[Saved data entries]
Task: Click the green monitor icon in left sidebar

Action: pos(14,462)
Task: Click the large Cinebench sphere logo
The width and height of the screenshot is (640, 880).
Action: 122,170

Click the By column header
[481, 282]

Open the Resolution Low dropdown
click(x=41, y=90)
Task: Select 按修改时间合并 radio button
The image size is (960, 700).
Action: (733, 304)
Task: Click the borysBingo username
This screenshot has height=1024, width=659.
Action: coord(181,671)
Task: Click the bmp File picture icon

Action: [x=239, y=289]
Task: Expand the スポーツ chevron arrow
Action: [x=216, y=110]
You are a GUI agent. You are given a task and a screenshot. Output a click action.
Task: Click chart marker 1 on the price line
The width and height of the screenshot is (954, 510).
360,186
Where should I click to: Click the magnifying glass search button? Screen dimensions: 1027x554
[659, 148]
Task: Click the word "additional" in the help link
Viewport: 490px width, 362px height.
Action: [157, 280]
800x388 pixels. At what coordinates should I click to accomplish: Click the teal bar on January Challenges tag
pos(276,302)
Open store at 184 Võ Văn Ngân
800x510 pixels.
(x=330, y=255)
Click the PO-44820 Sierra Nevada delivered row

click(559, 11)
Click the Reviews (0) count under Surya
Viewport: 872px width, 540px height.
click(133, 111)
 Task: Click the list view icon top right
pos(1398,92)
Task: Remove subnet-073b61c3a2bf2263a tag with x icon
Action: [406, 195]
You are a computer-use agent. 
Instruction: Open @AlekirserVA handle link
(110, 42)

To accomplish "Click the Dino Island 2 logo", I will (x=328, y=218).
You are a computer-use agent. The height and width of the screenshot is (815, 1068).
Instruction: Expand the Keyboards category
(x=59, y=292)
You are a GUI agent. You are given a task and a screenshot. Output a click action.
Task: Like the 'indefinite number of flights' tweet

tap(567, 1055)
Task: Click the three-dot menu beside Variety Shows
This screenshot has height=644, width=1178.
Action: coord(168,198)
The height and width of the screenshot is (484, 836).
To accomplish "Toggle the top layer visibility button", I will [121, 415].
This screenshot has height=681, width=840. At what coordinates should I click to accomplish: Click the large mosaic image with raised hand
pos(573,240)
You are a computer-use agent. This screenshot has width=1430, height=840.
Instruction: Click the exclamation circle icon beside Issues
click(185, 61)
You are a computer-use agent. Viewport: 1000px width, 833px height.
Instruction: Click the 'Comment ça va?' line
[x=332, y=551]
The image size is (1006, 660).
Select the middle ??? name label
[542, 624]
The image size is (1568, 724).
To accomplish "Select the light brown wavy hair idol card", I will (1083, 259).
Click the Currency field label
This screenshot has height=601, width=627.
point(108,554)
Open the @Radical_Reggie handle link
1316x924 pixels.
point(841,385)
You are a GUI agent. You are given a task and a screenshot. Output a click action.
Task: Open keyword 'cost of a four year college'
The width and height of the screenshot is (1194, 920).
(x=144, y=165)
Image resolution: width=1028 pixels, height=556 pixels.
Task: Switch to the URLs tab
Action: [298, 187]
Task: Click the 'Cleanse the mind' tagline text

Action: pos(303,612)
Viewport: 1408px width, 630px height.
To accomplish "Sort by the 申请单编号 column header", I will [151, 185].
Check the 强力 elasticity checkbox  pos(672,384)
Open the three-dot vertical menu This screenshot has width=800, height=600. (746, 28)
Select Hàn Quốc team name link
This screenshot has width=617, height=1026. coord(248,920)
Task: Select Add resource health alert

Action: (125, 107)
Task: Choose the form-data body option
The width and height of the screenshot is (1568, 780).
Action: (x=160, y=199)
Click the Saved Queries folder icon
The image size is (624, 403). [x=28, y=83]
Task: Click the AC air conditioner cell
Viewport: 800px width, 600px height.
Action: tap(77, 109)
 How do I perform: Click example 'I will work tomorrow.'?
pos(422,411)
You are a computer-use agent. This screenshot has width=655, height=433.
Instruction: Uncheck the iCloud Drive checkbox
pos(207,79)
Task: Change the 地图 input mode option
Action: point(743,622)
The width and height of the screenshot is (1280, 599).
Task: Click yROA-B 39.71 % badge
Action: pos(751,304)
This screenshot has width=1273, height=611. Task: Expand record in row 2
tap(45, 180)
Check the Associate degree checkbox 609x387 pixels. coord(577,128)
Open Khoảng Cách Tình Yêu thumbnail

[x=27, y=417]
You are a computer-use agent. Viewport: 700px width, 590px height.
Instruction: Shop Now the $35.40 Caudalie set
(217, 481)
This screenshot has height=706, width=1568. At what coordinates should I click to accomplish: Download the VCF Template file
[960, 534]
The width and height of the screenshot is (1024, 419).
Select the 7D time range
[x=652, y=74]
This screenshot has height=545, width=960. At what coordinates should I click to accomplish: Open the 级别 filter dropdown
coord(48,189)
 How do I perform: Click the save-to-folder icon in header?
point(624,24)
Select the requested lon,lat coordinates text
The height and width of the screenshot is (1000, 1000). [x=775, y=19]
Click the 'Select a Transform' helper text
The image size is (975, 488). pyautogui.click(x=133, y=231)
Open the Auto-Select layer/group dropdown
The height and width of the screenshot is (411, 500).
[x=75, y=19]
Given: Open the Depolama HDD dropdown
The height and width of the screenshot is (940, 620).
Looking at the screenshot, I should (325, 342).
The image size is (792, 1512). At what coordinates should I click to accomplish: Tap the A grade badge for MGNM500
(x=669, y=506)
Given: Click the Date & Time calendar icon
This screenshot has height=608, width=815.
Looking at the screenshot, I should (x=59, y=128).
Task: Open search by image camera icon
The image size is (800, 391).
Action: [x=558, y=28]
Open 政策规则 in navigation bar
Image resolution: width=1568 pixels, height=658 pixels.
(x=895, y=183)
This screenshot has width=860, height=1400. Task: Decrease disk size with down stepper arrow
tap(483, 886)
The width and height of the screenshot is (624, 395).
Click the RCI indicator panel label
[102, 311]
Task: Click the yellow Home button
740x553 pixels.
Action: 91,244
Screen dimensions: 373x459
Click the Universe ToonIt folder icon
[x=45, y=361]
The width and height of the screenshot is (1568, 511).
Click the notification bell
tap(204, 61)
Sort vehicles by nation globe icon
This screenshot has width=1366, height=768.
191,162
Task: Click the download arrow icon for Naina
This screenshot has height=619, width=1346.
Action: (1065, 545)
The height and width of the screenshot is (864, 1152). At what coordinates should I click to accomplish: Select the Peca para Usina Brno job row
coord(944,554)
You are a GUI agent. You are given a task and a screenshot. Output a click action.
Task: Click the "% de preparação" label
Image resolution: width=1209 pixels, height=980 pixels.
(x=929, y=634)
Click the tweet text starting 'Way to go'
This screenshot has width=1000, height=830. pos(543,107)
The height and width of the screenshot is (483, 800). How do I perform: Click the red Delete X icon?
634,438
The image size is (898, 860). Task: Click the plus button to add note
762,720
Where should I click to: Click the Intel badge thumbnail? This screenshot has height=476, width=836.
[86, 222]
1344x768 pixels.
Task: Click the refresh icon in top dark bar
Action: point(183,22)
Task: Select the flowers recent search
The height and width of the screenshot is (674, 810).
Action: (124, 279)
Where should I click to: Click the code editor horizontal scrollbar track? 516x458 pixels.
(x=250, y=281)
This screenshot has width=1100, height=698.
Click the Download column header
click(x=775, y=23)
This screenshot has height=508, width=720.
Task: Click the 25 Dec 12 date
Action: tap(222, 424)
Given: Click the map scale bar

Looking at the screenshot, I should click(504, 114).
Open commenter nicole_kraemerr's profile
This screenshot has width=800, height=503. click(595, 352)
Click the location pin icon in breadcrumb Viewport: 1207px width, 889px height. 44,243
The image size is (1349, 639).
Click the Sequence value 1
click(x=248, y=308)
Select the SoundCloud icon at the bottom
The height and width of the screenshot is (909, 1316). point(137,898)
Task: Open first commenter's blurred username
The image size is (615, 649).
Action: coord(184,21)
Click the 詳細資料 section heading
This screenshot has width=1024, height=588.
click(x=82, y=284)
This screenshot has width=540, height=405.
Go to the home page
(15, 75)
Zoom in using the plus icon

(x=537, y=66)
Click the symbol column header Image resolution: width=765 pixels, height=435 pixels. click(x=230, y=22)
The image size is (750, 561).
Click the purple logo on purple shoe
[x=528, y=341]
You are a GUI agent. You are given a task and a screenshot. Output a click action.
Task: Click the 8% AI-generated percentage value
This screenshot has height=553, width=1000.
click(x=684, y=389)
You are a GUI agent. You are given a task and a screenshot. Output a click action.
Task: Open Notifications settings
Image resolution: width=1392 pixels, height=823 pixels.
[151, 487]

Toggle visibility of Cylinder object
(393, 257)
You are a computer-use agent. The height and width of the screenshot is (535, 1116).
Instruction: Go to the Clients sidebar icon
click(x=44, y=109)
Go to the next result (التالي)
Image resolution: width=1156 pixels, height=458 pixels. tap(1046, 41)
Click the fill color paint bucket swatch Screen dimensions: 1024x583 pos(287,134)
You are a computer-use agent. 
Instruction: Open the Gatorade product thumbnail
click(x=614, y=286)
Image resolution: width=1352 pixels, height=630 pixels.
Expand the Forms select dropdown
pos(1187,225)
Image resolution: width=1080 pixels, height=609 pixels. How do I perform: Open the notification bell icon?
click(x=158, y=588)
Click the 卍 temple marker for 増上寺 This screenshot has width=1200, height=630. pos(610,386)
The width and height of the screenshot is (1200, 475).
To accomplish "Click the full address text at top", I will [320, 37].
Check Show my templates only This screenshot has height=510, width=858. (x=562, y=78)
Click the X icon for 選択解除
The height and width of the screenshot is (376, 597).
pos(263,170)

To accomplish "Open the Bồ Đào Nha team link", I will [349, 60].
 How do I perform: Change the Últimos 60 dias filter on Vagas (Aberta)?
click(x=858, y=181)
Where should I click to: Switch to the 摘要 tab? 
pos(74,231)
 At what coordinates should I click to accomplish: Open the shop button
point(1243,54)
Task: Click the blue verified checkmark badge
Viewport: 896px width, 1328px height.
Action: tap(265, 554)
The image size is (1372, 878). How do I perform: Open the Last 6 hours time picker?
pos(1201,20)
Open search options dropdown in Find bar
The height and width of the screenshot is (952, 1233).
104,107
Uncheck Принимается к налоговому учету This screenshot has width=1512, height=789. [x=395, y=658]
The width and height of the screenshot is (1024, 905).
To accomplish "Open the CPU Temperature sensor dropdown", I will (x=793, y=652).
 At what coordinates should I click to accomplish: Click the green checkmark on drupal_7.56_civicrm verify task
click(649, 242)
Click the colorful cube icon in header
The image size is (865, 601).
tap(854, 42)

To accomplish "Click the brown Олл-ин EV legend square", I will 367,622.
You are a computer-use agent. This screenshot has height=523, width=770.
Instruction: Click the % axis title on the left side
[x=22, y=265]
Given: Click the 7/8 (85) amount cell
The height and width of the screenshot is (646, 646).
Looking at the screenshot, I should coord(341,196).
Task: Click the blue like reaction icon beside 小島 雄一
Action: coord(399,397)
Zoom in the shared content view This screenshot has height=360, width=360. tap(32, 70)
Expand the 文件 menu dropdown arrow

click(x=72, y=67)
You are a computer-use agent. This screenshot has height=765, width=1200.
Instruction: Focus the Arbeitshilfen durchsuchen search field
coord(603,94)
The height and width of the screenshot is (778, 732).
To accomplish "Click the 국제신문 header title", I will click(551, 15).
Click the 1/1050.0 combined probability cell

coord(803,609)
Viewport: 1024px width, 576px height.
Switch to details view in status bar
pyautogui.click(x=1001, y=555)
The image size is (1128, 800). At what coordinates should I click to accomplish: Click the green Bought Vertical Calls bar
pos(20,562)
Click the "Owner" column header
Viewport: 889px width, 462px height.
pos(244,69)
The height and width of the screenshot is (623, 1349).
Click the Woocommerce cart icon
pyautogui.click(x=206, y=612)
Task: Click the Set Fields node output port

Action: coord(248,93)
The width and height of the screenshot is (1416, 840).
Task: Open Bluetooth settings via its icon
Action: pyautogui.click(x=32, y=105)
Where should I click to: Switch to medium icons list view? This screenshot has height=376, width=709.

Task directions: If a line in the records holds the string "three", count it, and give only the total.

Answer section: 2